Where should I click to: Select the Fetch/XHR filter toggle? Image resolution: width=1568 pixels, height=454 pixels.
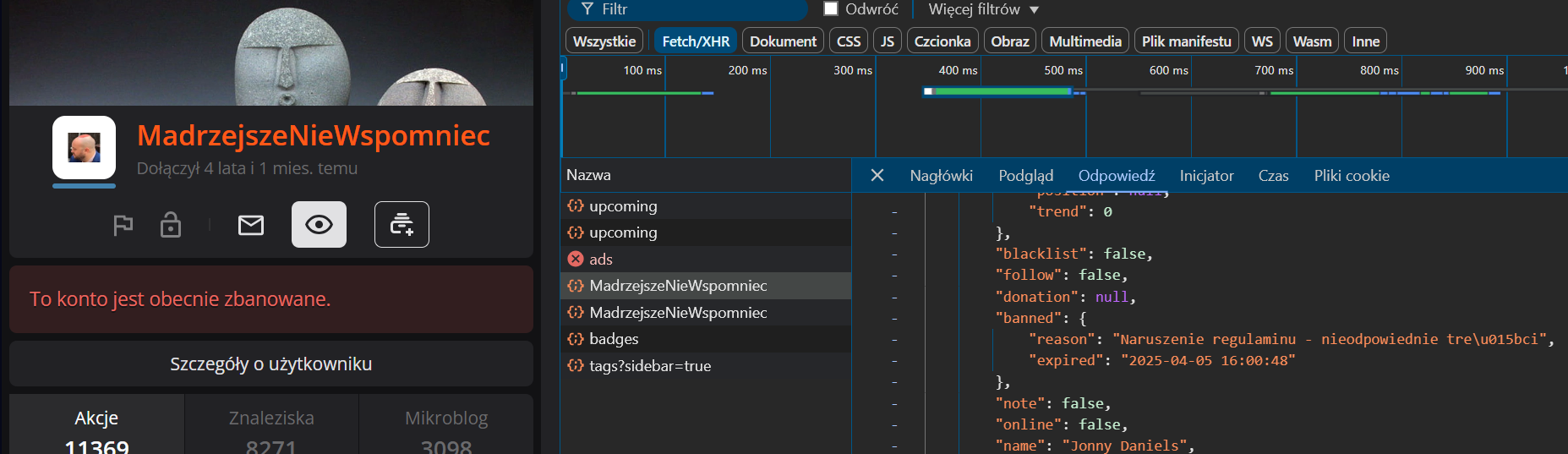695,41
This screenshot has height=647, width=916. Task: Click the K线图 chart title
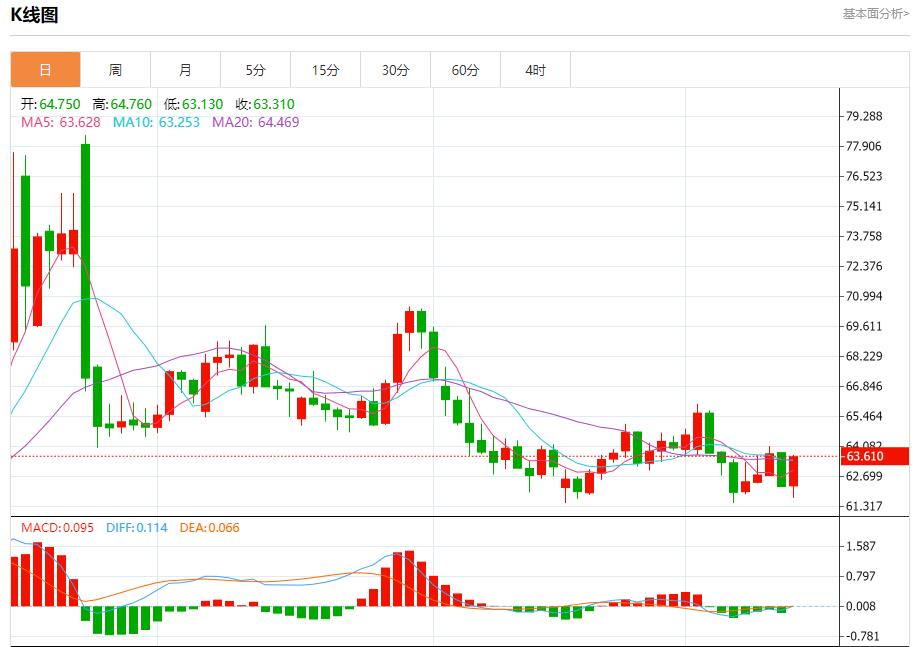pyautogui.click(x=35, y=15)
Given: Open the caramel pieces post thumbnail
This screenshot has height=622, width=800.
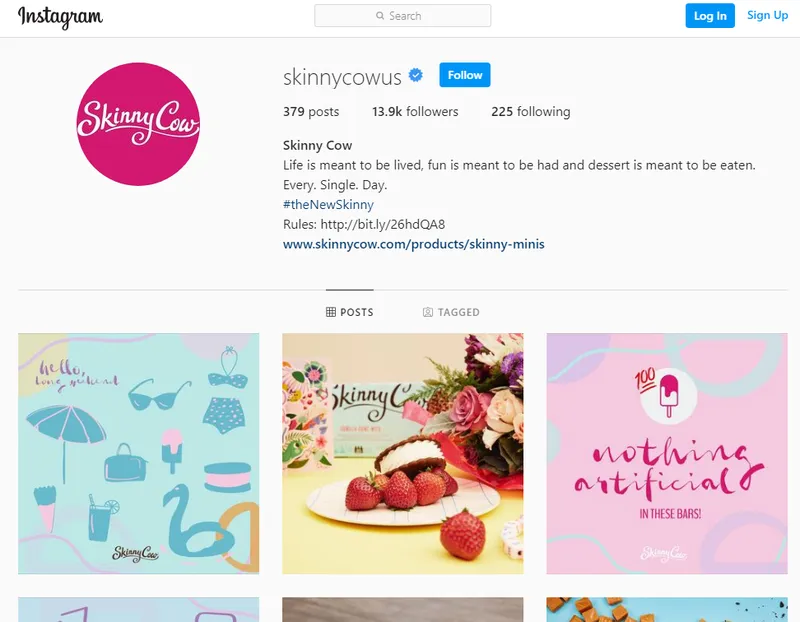Looking at the screenshot, I should pos(667,610).
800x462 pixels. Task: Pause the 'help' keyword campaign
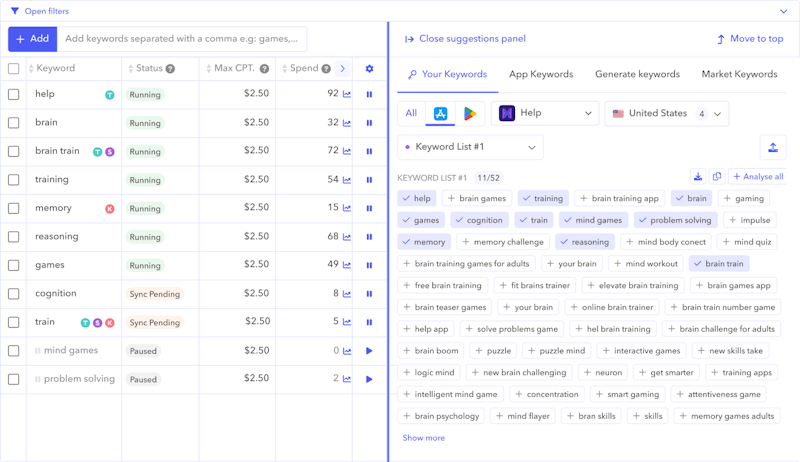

----------

Repeat every line of the records above word for word, leaving out the pictures.

Where should I click to: Select the Fetch/XHR filter toggle? Image resolution: width=1568 pixels, height=454 pixels.
695,41
This screenshot has height=647, width=916. Task: Click the K线图 chart title
pyautogui.click(x=35, y=15)
Given: Open the caramel pieces post thumbnail
This screenshot has height=622, width=800.
Looking at the screenshot, I should pos(667,610).
800x462 pixels. Task: Pause the 'help' keyword campaign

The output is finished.